What this recipe does
SREs spend 20-40 minutes after every incident copying messages from #incident-* into a Notion template. The same five sections every time. The same redaction every time (paste tokens, customer ids, internal hostnames). This recipe automates the whole pass: paste the channel transcript and the metrics dump, get back a structured draft you can refine in 5 minutes.
The verifier enforces (a) all five sections are present, (b) the timeline rows are ISO-8601 timestamps in chronological order, (c) the redactor pass scrubs anything matching your secrets.regex file before the model ever sees it.

- JOBS -
1. From the text on the incident write-up recipe, list the kinds of data it says must be redacted every time.
2. Write the next part of the text on the incident write-up recipe, beginning after its final sentence.

- SUPPLIED DATA -

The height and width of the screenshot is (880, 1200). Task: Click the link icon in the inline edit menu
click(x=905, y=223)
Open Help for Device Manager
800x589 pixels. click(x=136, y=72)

- TASK-BY-TASK OUTPUTS -
1.
- Paste tokens
- Customer ids
- Internal hostnames

2.
The spec
{
"output_kind": "json",
"schema": {
"required": ["summary", "timeline", "impact", "root_cause", "follow_ups"],
"properties": {
"summary": { "type": "string", "maxLength": 280 },
"timeline": { "type": "array", "items": {
"required": ["ts", "event"],
"properties": {
"ts": { "type": "string", "format": "date-time" },
"event": { "type": "string" }
}
} },
"impact": { "type": "string" },
"root_cause": { "type": "string" },
"follow_ups": { "type": "array", "items": { "type": "string" } }
}
},
"verifier": {
"redact_before_train": true,
"redact_pattern_file": "secrets.regex",
"timeline_chronological": true,
"min_follow_ups": 1
}
}
The redactor runs at compile time against every gold pair and every candidate output, so the model never learns to leak. secrets.regex is a one-line-per-pattern file; ours hits 14 patterns (Stripe keys, JWT shapes, internal hostname suffixes, raw IPv4, etc.).
Gold pairs (1 of 80 shown)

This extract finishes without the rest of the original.